How to actually lead a gang
- Toolbox talk every morning. Five minutes on the plan for the day and the risk that comes with it. Alignment up front beats rework at four o'clock.
- Respect the gang. The foreman knows things the drawing doesn't. Ask, then actually listen — you'll learn faster and lose fewer arguments.
- Be specific. "Set that out to gridline B, 40mm cover" beats "sort that out." Give the instruction, then check they've genuinely got it.
- Never instruct what you don't understand. If you can't explain it, you can't check it — and you can't defend it when it goes wrong.
- Write it down. Site diary, instruction, photo. "He said / she said" loses every dispute. A dated note wins them.
- Safety is not negotiable. PPE, edge protection, excavation and lifting discipline.

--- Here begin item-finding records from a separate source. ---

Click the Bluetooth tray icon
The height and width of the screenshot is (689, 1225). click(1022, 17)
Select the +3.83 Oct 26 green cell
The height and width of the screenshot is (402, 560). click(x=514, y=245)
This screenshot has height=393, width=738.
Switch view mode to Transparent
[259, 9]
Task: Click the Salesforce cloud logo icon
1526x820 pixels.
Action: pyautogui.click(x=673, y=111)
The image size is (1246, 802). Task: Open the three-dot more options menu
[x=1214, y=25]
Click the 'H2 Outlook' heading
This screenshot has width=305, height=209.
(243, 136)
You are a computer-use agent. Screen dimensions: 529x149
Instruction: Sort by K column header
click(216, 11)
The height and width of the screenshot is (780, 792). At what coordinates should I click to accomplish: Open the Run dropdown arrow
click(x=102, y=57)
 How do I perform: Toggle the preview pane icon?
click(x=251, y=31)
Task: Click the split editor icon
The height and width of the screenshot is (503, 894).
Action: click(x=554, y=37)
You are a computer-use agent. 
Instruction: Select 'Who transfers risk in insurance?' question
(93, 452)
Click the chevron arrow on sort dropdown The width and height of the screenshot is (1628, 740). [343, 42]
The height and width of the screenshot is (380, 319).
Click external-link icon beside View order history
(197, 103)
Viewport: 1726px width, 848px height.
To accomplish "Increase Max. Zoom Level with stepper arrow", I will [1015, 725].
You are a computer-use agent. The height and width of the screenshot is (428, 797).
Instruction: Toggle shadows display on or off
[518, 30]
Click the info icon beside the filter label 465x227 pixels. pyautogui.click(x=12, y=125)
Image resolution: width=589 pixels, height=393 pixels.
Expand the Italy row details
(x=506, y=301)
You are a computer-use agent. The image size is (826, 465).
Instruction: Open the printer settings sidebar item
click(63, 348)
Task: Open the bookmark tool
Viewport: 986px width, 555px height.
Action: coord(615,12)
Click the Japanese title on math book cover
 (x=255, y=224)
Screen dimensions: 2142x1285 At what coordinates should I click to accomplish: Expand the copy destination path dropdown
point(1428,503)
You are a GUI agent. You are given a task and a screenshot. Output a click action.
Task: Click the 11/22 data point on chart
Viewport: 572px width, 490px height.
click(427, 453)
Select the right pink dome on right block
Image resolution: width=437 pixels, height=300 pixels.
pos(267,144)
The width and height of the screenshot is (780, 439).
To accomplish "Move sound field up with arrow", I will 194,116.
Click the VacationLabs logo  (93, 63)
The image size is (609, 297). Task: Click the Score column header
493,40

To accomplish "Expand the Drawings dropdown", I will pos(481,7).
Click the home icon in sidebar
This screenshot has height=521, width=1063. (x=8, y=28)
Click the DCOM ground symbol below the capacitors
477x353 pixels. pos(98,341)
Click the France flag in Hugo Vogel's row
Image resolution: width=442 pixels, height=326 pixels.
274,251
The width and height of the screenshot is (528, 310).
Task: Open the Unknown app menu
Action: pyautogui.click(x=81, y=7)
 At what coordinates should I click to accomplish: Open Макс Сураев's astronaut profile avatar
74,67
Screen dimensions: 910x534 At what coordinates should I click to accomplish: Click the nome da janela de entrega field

A finished job with a hurt worker is a failed job — full stop.
- Praise in public, correct in private. People build harder for someone who backs them and doesn't humiliate them in front of the gang.
Authority is borrowed, not issued
Nobody hands you respect with the hi-vis. You earn it by being clear, being fair, knowing your drawing, and keeping your word — and then you earn it again the next morning. Do that consistently and a gang will build harder for you than any job title could ever make them.
Authority on site is borrowed, not given. You earn it back every morning.